What appears from the first line of the records below through the line containing "You are a computer-use agent. 1290x640" must be reproduced verbatim.
======
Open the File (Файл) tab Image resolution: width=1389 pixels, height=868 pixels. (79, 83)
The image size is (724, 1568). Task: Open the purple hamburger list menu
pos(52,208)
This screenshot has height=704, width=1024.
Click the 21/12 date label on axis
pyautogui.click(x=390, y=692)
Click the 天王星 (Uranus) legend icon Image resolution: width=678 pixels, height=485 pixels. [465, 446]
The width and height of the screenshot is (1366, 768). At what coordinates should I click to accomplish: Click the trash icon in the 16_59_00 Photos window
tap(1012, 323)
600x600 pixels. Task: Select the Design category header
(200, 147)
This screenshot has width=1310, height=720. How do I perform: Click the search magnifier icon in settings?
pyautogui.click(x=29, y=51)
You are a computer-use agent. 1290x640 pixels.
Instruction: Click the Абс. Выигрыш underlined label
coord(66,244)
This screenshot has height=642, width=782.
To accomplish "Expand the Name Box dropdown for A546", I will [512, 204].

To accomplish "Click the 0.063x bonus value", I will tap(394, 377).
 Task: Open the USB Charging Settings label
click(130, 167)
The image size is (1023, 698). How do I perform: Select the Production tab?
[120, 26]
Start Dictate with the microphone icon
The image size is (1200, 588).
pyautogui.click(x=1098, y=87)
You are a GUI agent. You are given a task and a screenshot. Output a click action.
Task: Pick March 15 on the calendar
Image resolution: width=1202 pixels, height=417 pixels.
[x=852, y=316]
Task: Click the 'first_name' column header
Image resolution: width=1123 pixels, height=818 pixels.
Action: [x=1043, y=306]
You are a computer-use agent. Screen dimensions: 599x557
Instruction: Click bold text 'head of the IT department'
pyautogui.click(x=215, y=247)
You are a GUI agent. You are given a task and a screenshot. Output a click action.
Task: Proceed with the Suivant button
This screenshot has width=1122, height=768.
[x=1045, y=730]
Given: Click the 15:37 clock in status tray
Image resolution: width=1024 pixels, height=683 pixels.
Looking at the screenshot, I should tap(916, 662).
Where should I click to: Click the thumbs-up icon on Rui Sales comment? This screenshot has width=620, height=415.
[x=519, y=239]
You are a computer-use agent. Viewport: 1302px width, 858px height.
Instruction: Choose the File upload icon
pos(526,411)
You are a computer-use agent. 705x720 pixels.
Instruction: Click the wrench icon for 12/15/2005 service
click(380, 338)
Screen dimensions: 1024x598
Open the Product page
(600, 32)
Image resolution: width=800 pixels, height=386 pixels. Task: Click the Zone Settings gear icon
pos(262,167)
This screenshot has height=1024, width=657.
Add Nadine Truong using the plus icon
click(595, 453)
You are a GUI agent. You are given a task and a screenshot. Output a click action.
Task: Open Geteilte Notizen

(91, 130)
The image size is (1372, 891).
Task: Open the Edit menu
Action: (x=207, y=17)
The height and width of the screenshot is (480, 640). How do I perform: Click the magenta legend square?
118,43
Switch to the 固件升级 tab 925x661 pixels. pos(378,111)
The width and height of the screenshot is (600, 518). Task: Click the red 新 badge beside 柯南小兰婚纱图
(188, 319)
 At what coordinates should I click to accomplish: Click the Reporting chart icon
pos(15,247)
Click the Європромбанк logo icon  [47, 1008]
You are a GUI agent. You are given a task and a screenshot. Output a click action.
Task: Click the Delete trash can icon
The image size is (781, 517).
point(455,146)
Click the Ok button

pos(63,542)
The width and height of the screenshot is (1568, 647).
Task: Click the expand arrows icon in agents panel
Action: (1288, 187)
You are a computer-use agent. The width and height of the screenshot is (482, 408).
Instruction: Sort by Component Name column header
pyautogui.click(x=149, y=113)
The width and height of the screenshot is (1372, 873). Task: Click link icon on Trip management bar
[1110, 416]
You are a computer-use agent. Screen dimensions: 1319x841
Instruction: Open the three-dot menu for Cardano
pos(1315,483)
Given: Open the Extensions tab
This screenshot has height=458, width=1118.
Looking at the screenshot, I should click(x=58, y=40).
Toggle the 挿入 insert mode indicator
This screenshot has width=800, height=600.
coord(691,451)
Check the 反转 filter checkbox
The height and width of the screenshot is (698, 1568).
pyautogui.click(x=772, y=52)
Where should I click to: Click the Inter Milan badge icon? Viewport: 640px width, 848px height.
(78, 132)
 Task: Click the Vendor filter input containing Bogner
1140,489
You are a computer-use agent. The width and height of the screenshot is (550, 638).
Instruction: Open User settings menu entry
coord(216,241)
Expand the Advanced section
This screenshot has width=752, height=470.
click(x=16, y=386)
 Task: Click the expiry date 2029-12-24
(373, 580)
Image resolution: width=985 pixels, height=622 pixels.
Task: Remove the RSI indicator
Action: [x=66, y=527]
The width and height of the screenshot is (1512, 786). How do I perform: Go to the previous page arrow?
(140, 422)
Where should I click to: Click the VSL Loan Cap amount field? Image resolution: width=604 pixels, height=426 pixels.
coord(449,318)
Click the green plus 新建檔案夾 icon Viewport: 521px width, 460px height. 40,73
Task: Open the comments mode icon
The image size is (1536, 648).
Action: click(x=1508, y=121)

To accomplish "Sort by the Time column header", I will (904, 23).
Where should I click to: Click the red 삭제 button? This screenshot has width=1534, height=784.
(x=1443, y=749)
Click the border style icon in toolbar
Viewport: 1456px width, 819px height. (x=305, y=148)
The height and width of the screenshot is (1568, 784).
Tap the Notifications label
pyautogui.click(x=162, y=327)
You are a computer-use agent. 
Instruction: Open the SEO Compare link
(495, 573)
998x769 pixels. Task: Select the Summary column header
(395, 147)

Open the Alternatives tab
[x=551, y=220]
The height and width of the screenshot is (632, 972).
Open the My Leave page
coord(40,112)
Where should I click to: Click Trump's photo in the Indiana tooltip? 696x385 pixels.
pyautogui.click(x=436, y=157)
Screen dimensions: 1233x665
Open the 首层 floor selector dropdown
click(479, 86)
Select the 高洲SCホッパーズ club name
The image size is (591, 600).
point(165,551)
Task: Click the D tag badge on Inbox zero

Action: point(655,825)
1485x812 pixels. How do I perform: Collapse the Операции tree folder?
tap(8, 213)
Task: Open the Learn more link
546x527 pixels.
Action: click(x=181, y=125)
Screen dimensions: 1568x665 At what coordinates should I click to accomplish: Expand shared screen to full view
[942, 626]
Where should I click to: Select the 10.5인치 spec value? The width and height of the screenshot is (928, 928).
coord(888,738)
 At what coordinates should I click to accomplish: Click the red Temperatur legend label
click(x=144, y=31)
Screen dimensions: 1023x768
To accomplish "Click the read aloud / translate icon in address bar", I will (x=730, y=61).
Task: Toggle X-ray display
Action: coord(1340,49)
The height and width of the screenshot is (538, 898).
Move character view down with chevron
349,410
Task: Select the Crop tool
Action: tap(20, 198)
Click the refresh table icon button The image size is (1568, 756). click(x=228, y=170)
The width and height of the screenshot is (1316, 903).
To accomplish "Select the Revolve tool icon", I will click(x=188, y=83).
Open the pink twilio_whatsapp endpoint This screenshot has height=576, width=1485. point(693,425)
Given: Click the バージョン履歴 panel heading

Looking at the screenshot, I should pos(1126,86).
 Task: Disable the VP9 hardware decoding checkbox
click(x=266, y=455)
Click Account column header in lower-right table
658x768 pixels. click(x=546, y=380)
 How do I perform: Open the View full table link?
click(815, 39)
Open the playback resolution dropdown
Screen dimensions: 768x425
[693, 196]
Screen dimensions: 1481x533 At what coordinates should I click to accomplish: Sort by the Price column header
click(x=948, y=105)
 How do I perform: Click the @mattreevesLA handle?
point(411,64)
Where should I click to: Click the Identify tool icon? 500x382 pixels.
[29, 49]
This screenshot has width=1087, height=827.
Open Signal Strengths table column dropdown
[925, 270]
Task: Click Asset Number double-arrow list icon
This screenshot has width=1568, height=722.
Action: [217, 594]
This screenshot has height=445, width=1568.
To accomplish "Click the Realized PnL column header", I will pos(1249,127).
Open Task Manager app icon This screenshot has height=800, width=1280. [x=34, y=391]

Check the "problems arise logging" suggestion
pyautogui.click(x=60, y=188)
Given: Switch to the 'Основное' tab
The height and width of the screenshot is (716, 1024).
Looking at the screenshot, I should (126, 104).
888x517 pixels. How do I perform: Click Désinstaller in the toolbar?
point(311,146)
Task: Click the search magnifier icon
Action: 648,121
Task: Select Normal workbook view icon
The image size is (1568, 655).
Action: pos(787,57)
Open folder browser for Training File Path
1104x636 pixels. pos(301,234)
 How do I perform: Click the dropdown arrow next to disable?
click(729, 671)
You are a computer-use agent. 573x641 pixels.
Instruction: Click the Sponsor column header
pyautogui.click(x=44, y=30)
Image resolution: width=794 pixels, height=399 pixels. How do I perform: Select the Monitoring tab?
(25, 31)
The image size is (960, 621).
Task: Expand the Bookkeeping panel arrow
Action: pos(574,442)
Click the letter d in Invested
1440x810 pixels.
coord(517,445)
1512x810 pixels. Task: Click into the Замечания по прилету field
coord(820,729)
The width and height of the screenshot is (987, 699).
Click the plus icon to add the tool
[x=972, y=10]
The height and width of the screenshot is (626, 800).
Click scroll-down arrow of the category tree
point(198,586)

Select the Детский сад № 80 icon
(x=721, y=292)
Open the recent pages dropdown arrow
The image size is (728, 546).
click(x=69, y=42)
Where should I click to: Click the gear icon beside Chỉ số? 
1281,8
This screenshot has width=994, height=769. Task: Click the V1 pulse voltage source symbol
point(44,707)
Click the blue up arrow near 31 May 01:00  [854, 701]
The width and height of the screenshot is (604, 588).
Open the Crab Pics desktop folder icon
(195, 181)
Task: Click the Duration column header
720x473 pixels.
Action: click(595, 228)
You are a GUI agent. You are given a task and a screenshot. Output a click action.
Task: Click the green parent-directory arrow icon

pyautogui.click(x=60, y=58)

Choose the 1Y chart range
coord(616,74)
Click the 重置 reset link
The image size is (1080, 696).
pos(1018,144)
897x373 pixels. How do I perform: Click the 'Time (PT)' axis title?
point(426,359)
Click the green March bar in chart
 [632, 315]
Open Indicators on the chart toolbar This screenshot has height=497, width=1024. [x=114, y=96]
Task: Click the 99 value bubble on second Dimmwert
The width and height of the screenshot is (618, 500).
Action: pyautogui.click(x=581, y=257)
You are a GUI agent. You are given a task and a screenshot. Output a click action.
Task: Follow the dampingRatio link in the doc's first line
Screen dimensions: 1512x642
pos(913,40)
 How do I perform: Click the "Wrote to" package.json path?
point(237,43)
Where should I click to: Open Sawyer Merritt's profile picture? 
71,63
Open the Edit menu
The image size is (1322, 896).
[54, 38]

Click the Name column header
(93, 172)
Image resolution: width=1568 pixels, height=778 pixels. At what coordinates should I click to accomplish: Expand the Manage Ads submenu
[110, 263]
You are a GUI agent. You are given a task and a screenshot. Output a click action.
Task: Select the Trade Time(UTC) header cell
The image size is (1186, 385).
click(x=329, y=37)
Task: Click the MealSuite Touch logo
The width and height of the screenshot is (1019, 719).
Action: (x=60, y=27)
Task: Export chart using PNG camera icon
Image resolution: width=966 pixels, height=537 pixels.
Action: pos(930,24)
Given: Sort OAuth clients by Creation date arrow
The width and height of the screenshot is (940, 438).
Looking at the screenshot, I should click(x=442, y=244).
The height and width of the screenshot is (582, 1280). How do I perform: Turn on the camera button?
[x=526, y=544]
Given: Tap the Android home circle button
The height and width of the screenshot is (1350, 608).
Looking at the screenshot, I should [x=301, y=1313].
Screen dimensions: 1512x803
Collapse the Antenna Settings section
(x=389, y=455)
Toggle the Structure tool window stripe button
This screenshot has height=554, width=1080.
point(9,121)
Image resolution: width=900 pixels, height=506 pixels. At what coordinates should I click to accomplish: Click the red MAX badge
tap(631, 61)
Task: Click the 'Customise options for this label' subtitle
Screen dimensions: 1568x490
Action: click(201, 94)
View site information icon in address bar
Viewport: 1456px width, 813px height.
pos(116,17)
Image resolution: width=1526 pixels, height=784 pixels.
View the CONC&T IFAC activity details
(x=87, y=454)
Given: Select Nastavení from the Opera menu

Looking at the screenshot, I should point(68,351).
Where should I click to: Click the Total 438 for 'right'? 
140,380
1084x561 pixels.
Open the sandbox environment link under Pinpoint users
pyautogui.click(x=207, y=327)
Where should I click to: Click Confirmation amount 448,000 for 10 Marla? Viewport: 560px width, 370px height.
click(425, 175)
======
REPLY TO THE EXERCISE:
Open the File (Файл) tab Image resolution: width=1389 pixels, height=868 pixels. (79, 83)
The image size is (724, 1568). Task: Open the purple hamburger list menu
pos(52,208)
This screenshot has height=704, width=1024.
Click the 21/12 date label on axis
pyautogui.click(x=390, y=692)
Click the 天王星 (Uranus) legend icon Image resolution: width=678 pixels, height=485 pixels. [465, 446]
The width and height of the screenshot is (1366, 768). At what coordinates should I click to accomplish: Click the trash icon in the 16_59_00 Photos window
tap(1012, 323)
600x600 pixels. Task: Select the Design category header
(200, 147)
This screenshot has width=1310, height=720. How do I perform: Click the search magnifier icon in settings?
pyautogui.click(x=29, y=51)
You are a computer-use agent. 1290x640 pixels.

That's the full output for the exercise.